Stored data
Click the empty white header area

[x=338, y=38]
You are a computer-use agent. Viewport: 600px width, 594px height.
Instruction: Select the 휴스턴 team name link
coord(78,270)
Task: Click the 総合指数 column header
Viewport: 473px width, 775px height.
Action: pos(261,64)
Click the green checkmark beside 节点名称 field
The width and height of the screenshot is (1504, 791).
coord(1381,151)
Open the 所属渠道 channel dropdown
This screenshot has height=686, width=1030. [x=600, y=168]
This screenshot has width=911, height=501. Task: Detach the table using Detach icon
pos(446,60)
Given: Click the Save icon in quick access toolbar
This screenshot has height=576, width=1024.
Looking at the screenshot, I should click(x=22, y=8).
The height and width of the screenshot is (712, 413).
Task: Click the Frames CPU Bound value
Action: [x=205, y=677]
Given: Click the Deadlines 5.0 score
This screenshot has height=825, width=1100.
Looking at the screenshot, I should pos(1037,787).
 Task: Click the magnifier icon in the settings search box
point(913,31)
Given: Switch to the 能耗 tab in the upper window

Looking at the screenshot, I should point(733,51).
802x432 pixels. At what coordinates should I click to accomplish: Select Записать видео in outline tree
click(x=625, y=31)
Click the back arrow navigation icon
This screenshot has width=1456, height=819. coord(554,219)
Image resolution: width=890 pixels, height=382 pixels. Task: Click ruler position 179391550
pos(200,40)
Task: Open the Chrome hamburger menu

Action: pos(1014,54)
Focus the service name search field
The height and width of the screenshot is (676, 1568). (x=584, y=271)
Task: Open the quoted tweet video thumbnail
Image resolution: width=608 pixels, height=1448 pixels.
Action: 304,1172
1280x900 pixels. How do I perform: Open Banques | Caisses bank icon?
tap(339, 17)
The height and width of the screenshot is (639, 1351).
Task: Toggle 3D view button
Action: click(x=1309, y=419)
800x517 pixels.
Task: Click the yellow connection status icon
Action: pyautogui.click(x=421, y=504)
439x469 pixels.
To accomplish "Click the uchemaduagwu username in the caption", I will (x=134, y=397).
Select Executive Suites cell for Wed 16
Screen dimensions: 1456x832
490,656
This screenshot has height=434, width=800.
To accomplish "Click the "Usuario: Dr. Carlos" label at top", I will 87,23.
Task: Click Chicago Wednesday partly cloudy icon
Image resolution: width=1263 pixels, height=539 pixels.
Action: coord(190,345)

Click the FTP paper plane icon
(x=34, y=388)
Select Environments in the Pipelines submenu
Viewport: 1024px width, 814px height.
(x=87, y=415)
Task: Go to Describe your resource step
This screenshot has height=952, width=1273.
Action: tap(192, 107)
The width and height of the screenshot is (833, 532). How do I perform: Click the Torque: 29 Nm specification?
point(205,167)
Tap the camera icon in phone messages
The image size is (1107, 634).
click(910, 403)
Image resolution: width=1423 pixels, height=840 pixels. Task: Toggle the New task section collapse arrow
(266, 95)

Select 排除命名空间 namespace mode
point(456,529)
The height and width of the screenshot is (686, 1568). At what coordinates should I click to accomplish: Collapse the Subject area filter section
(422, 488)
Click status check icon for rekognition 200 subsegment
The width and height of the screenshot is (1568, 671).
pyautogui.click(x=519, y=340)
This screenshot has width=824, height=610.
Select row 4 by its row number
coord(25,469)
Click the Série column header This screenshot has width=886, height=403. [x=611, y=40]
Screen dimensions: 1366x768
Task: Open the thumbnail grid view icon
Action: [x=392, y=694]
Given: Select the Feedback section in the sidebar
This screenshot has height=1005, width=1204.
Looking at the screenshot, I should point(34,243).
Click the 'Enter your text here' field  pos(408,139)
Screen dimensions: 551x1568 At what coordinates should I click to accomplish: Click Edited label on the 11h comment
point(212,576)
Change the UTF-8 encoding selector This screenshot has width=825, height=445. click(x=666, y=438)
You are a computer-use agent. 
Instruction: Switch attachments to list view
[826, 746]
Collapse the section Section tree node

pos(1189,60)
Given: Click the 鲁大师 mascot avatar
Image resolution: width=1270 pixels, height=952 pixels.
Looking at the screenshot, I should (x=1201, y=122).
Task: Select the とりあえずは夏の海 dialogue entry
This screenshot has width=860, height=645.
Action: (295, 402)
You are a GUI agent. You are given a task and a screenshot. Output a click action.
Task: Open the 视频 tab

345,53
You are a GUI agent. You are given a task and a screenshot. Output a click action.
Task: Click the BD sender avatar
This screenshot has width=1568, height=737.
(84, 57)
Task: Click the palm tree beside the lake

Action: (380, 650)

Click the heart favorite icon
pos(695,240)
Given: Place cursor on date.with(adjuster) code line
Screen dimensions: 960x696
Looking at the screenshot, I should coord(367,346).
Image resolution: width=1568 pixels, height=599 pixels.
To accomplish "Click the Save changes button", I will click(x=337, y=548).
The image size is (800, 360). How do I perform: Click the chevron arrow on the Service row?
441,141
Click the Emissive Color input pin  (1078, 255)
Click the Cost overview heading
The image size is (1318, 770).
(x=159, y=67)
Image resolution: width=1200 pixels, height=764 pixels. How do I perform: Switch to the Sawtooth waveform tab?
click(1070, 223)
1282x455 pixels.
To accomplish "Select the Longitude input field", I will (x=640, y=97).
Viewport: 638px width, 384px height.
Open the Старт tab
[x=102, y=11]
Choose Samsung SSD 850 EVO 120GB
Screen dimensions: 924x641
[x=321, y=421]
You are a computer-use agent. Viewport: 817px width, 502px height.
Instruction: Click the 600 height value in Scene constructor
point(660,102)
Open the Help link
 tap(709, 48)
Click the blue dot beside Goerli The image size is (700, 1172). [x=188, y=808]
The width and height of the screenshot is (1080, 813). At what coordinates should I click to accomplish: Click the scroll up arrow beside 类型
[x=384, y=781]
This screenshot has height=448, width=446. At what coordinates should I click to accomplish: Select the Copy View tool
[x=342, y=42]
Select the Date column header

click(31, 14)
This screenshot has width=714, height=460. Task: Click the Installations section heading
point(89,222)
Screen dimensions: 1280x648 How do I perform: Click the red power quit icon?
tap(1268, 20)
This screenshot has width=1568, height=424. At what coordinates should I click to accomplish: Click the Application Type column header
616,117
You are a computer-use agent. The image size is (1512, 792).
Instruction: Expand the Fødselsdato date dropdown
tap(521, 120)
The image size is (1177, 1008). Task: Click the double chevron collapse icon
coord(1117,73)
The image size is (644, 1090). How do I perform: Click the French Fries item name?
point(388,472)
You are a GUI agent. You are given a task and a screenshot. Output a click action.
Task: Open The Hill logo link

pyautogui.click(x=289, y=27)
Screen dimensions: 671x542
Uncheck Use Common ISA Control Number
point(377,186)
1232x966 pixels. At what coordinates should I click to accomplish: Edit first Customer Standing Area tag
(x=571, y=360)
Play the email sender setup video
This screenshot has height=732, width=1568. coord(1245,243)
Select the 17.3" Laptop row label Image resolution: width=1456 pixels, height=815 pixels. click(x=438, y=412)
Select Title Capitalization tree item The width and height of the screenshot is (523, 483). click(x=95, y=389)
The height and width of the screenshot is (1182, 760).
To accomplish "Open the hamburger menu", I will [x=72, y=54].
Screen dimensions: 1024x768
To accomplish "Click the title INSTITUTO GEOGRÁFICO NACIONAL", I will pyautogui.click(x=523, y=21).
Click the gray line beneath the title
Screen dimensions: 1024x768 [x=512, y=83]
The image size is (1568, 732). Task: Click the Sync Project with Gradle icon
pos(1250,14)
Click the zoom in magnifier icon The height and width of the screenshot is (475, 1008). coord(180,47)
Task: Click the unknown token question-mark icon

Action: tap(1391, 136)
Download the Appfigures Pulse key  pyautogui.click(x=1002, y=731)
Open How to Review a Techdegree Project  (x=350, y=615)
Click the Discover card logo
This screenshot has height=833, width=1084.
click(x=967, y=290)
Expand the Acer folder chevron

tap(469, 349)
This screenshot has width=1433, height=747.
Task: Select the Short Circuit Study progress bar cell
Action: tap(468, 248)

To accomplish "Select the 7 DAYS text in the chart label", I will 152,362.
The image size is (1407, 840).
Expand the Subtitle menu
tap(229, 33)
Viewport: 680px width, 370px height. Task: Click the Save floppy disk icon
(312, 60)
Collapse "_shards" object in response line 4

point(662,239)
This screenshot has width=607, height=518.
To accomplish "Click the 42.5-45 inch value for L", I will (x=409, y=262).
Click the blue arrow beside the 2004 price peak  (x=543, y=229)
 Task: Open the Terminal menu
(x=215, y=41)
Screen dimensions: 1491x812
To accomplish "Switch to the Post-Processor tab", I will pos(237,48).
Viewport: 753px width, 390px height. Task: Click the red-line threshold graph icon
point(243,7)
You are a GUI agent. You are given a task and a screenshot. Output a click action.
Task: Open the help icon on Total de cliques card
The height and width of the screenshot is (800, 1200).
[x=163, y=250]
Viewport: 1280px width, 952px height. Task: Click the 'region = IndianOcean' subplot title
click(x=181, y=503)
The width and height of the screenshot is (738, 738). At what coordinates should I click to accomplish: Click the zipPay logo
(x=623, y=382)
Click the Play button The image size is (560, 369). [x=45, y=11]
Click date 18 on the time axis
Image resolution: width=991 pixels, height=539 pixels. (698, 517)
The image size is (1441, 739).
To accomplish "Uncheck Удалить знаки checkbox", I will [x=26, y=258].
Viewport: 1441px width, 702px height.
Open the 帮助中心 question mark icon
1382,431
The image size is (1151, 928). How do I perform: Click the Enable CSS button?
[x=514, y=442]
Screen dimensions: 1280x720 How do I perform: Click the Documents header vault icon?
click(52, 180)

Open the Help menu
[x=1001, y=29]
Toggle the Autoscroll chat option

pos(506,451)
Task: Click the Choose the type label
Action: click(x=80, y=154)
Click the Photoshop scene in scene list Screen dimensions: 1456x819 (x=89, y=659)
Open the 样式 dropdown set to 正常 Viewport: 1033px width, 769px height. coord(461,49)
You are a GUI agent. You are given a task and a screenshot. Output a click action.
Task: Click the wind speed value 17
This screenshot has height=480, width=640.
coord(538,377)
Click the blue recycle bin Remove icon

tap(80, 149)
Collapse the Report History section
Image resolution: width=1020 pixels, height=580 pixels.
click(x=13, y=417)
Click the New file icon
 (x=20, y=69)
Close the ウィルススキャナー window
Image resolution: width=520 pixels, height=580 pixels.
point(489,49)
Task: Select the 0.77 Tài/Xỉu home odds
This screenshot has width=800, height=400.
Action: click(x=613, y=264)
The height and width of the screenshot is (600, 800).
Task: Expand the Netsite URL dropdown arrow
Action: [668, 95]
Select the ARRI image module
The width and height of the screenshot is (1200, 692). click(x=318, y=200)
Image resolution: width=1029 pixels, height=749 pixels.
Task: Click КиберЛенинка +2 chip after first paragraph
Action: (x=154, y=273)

Required work: Taking the entries above, write out exactly each line from the one holding "Image resolution: width=608" to the one holding "439x469 pixels.", both included, and stop there.

Exercise result:
Image resolution: width=608 pixels, height=1448 pixels.
Action: 304,1172
1280x900 pixels. How do I perform: Open Banques | Caisses bank icon?
tap(339, 17)
The height and width of the screenshot is (639, 1351).
Task: Toggle 3D view button
Action: click(x=1309, y=419)
800x517 pixels.
Task: Click the yellow connection status icon
Action: pyautogui.click(x=421, y=504)
439x469 pixels.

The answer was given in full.